Question

In: Economics

The market for produce is close to perfect competition. To most consumers one tomato is indistinguishable...

The market for produce is close to perfect competition. To most consumers one tomato is indistinguishable from another and who produced the tomato isn't a factor in decisions about whether to buy one or not. There are few barriers to entry, as anyone can plant tomatoes and try to sell them. There are no proprietary trade secrets for growing tomatoes. How does the free entry and exit of competitors affect prices in markets such as this?

a. Prices are unaffected by the entry and exit of producers, since prices are a function of the supply and demand curves, not the number of producers.

b. When producers are making an economic profit, competitors will produce more to make the same profit, but they will charge the same prices.

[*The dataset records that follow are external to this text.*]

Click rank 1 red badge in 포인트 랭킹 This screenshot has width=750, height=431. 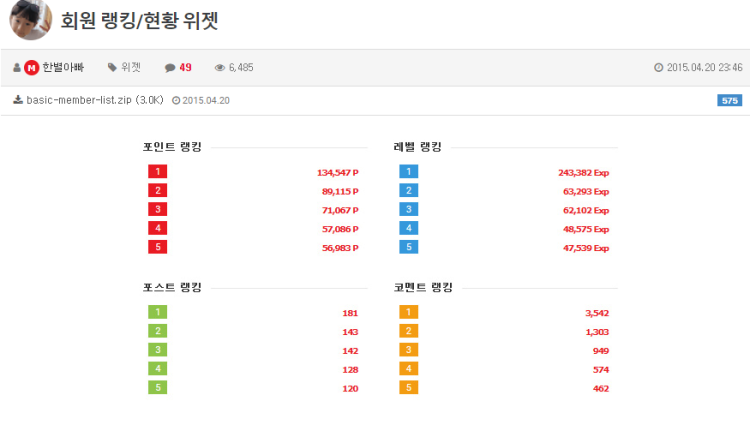(157, 172)
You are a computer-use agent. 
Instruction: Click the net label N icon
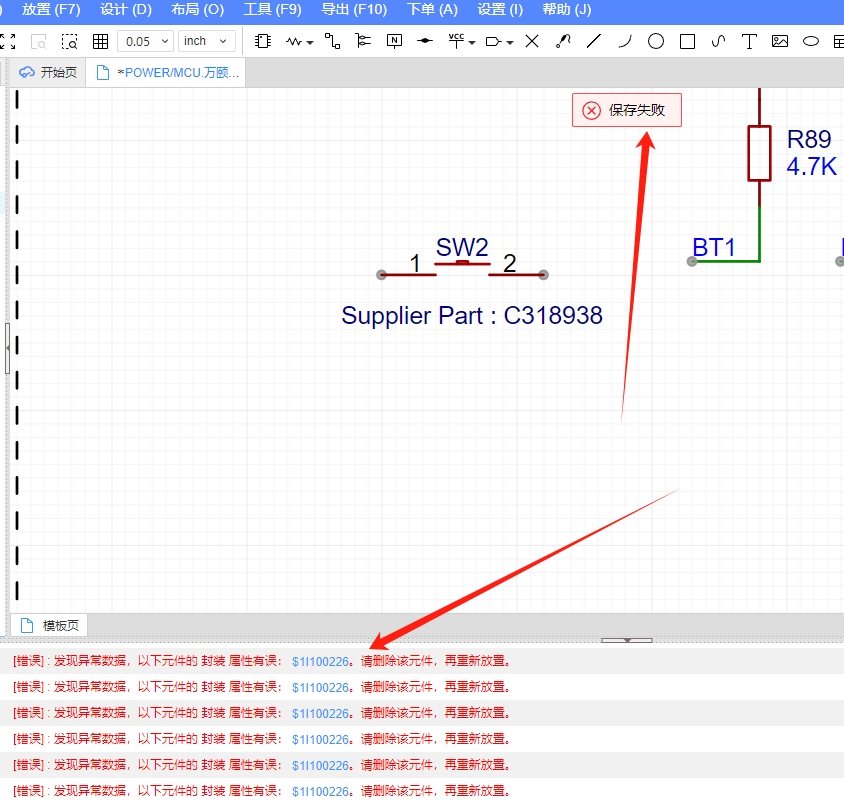click(395, 41)
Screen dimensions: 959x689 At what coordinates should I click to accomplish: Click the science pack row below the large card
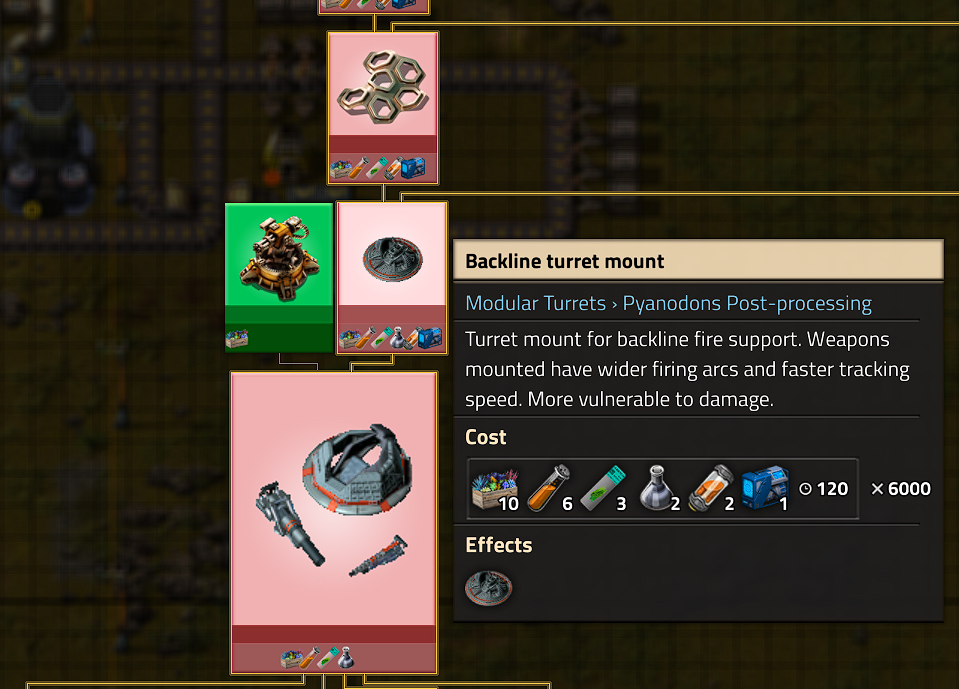[317, 658]
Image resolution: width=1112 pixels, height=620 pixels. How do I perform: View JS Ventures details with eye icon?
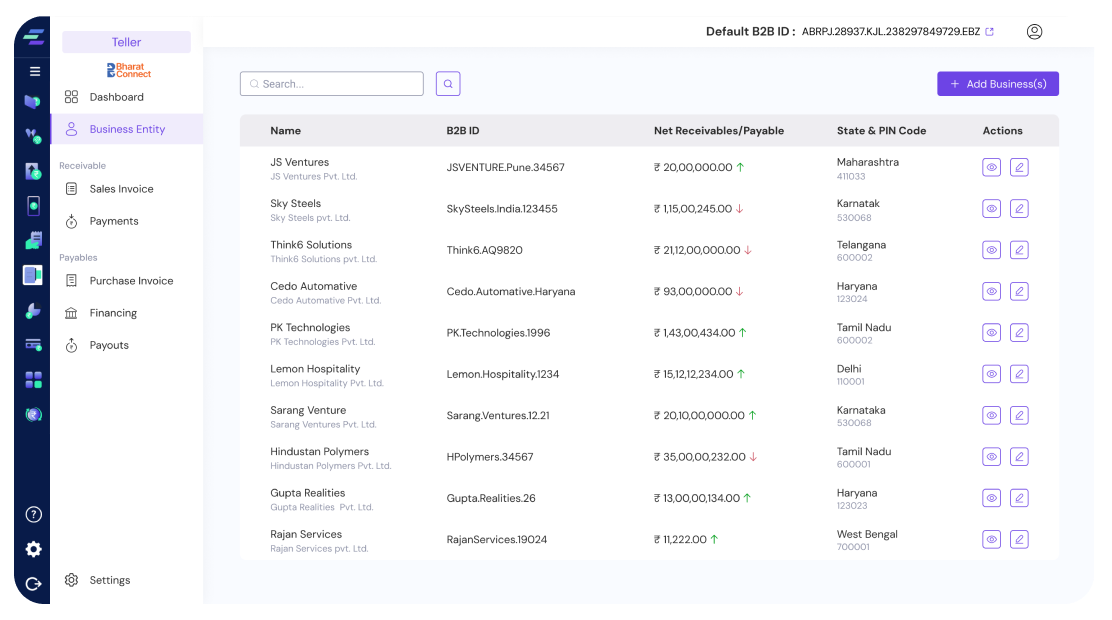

c. As producers start to make an economic profit, they will hold down prices in order to discourage competitors from entering the market and stabilizing prices at the equilibrium price.

d.

If producers are making an economic profit, competitors can easily enter the market, increasing supply and lowering prices.

Solutions

Expert Solution

Since the market is close to perfect competition and there are few barriers to entry, a new firm is free to enter the industry and an existing firm to leave it. Because of free entry and exit, firms in the long run make normal profits because in case there are extra normal profits, new firms will join the industry causing the market supply to increase and market price to fall because of which extra normal profits will be wiped out. In case of extra normal losses, some of the existing firm will leave the industry causing the market supply to decrease and market price to increase because of which extra normal losses will be wiped out. Because of free entry, new producers producing the same product join the market which increases the supply in the market. As the supply now exceeds the demand, the market price will fall as the producers will be selling any amount of the commodity at a lower price.

So, the answer is that if producers are making an economic profit, competitors can easily enter the market, increasing supply and lowering prices.